-- WHAT YOU NEED TO DO --
Determine how many lines in the listing hold "agent" and give only that number.

-- DATASET --
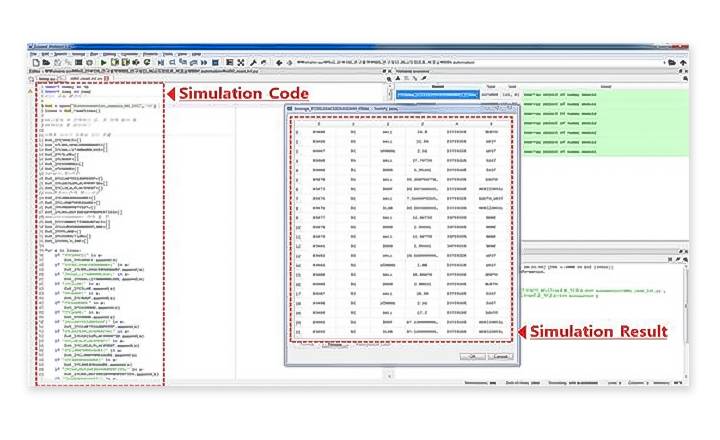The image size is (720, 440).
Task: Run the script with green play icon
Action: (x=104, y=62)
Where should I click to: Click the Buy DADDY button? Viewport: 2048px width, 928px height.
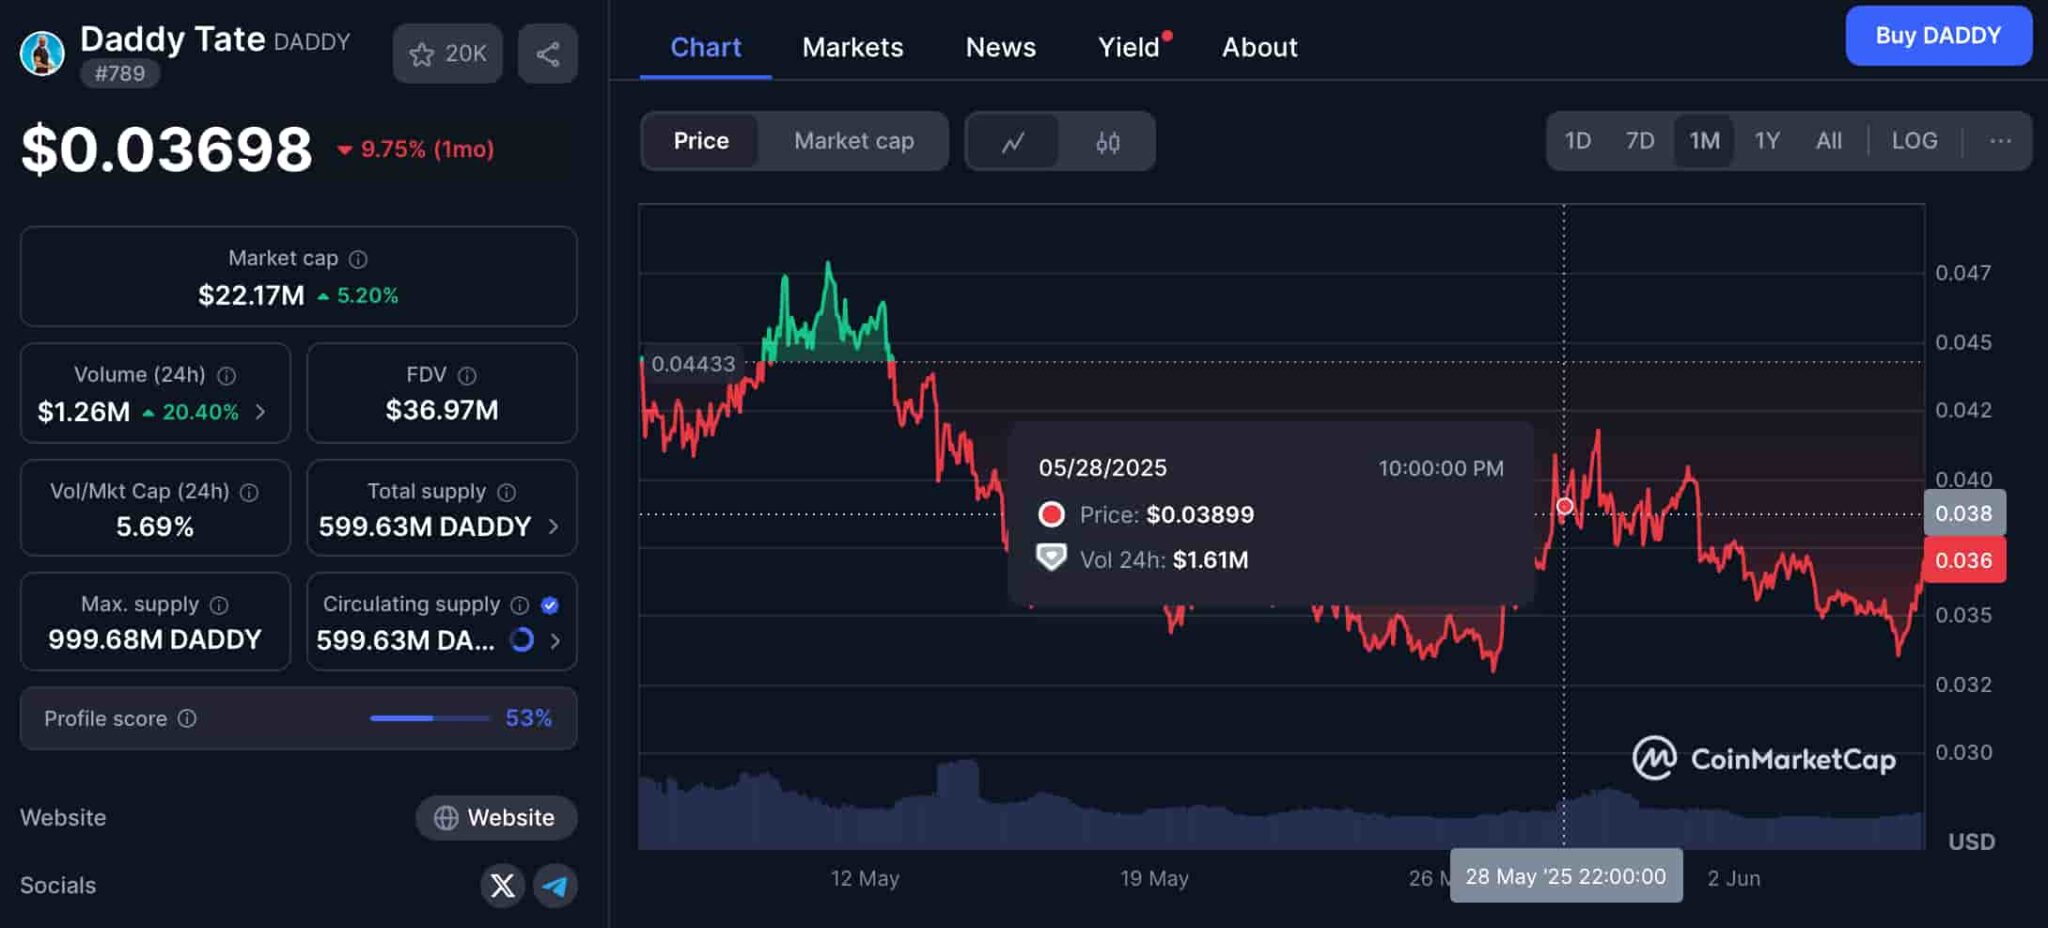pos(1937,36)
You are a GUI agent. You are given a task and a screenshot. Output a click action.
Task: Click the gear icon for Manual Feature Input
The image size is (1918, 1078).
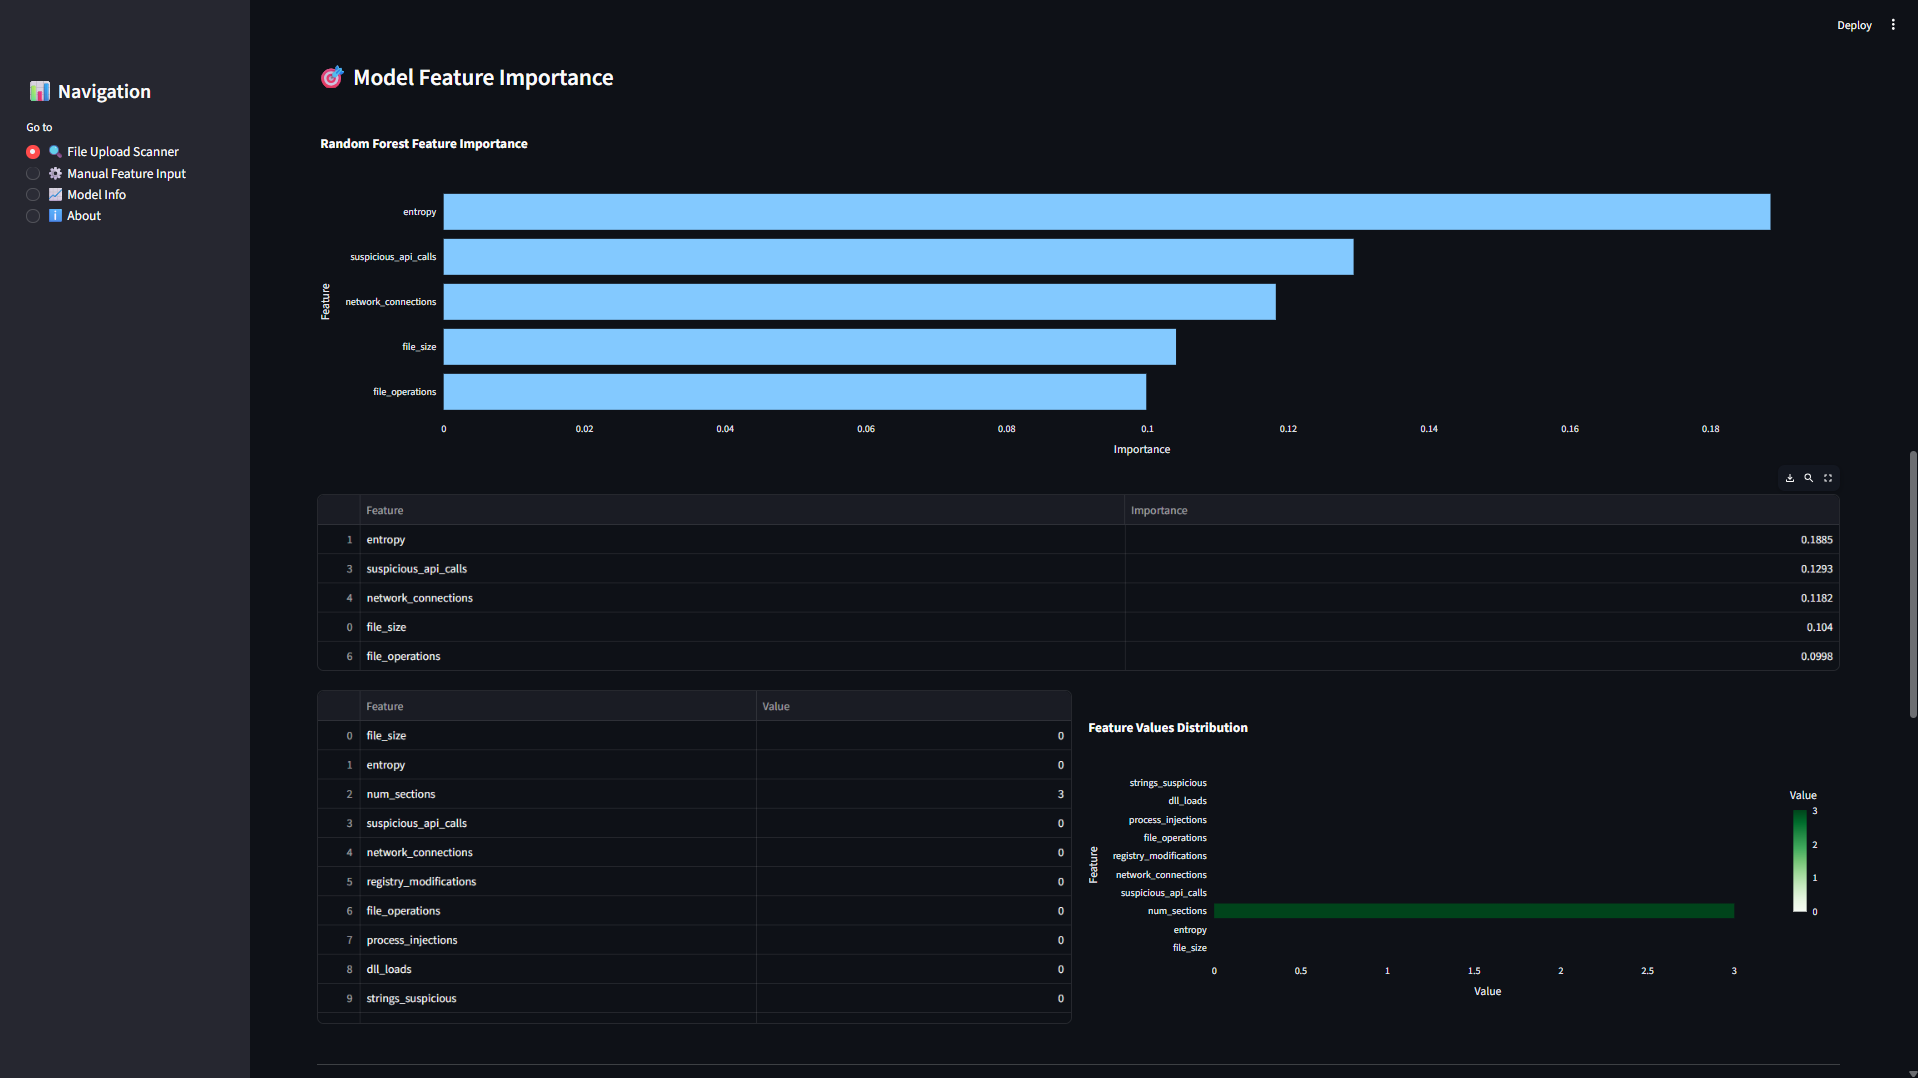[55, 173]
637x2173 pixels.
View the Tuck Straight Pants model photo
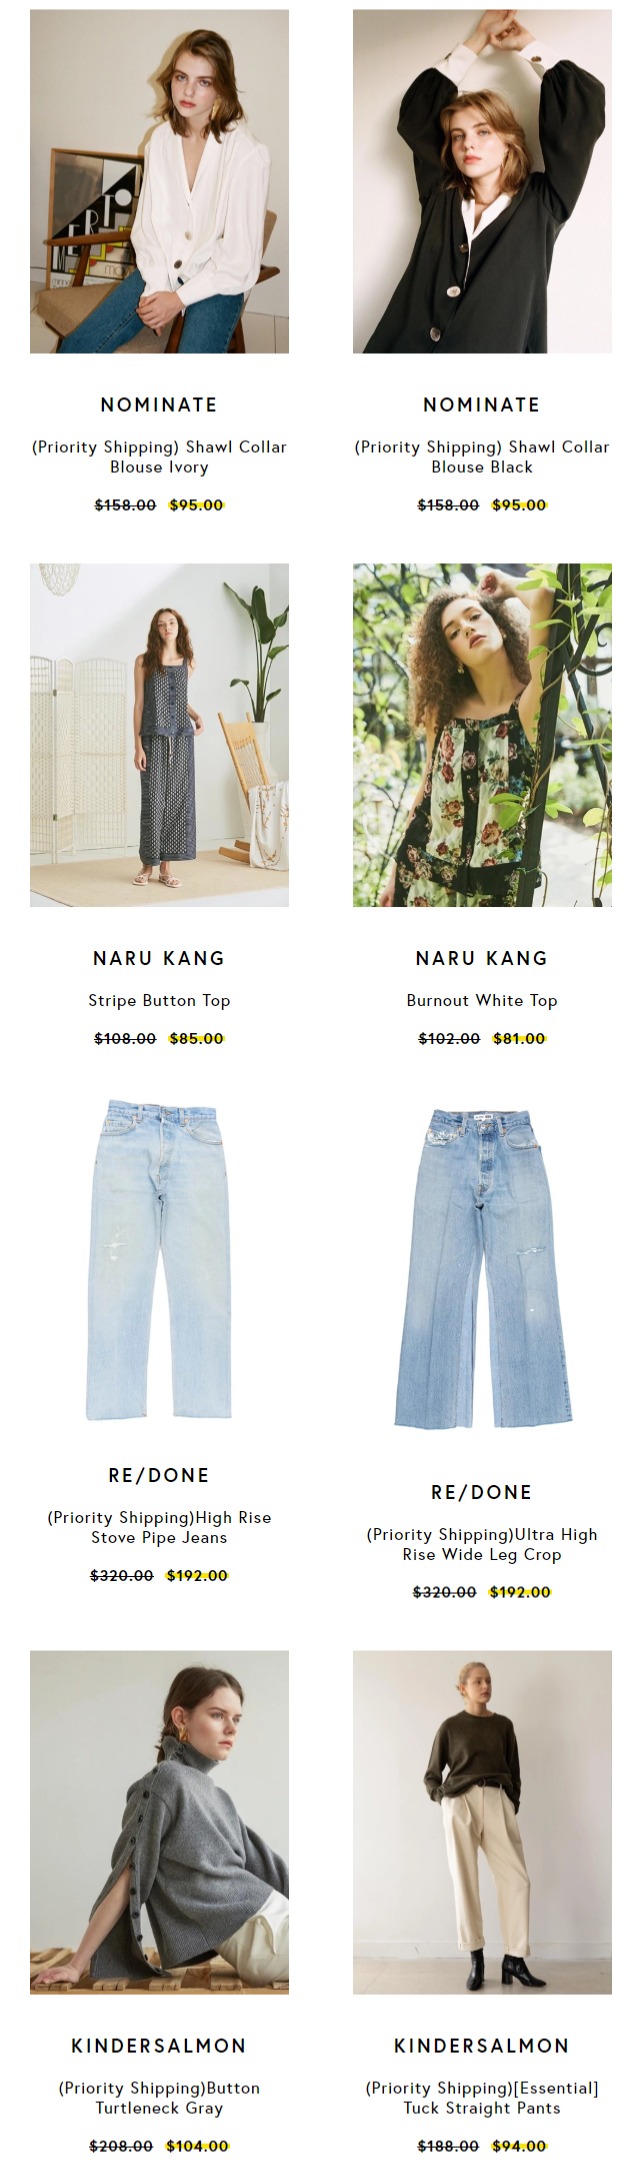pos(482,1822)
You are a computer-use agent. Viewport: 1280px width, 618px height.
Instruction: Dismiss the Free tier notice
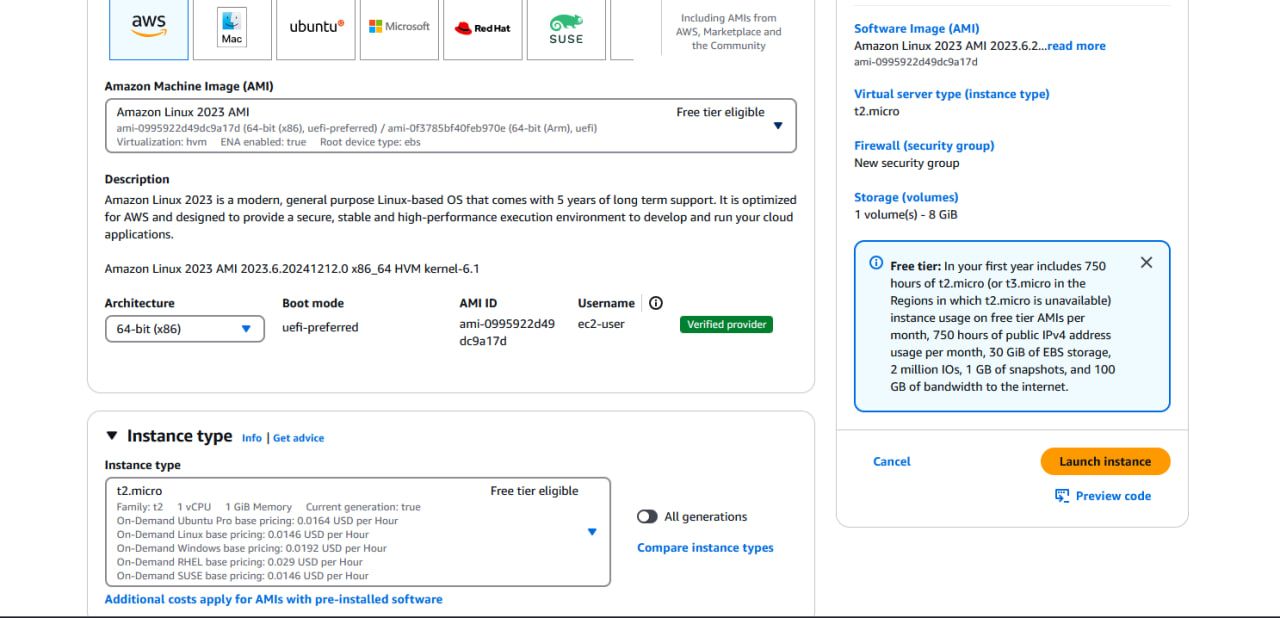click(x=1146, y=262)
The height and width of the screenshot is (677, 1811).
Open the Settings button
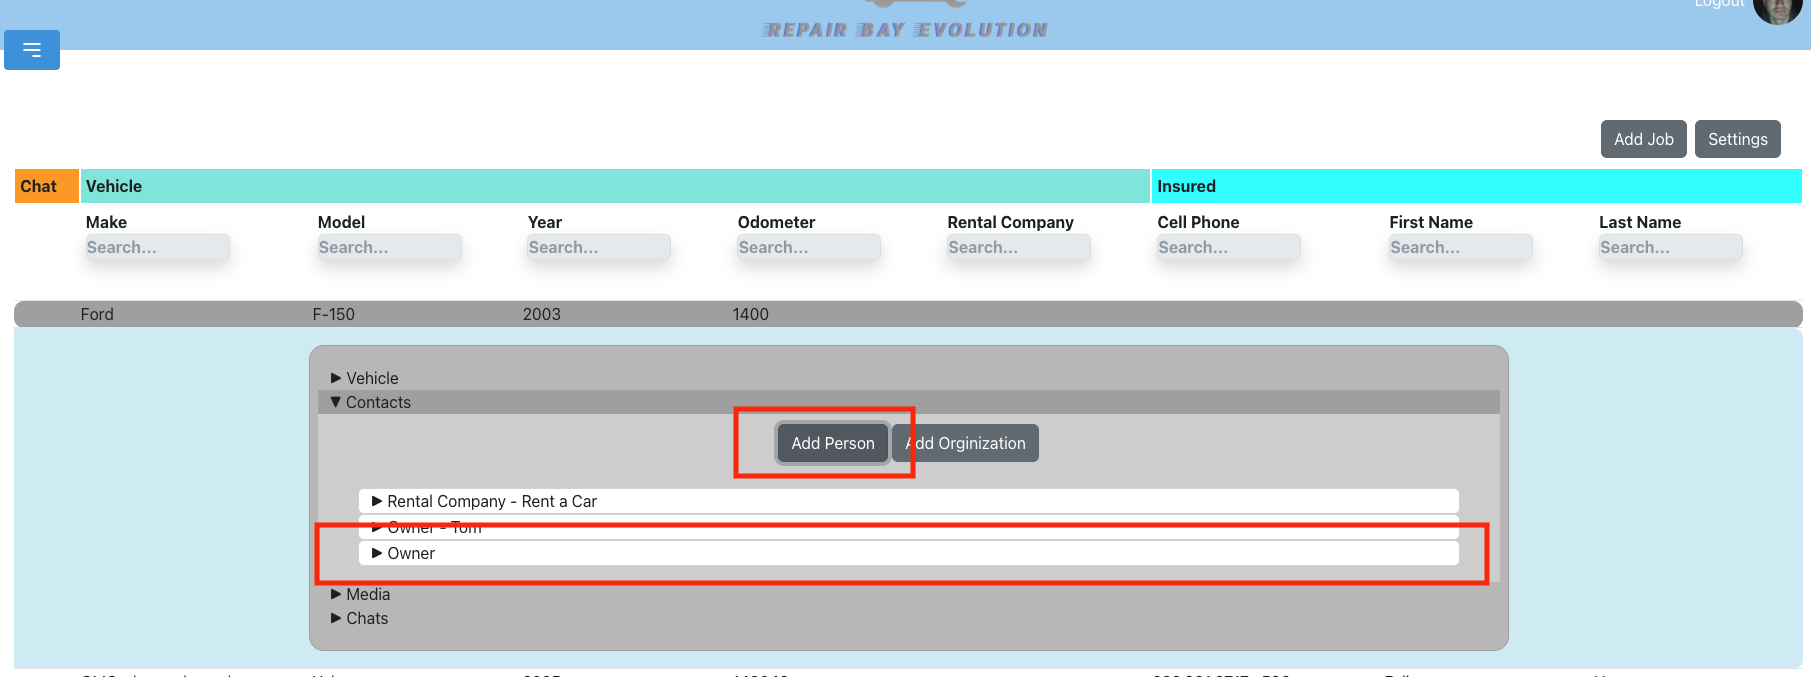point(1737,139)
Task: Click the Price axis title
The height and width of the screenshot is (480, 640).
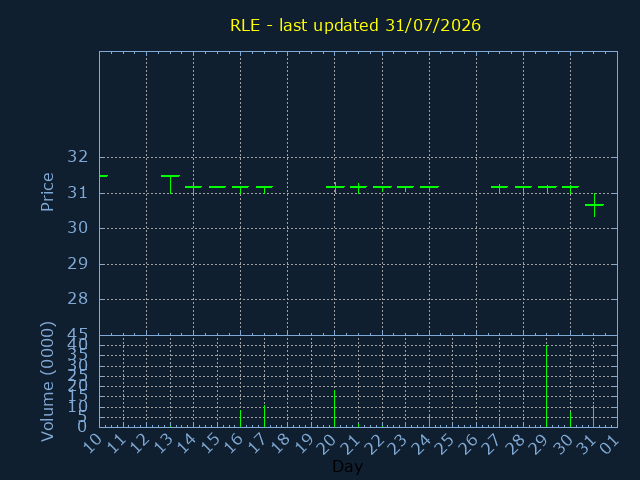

-- ANSWER TO THE PROBLEM --
2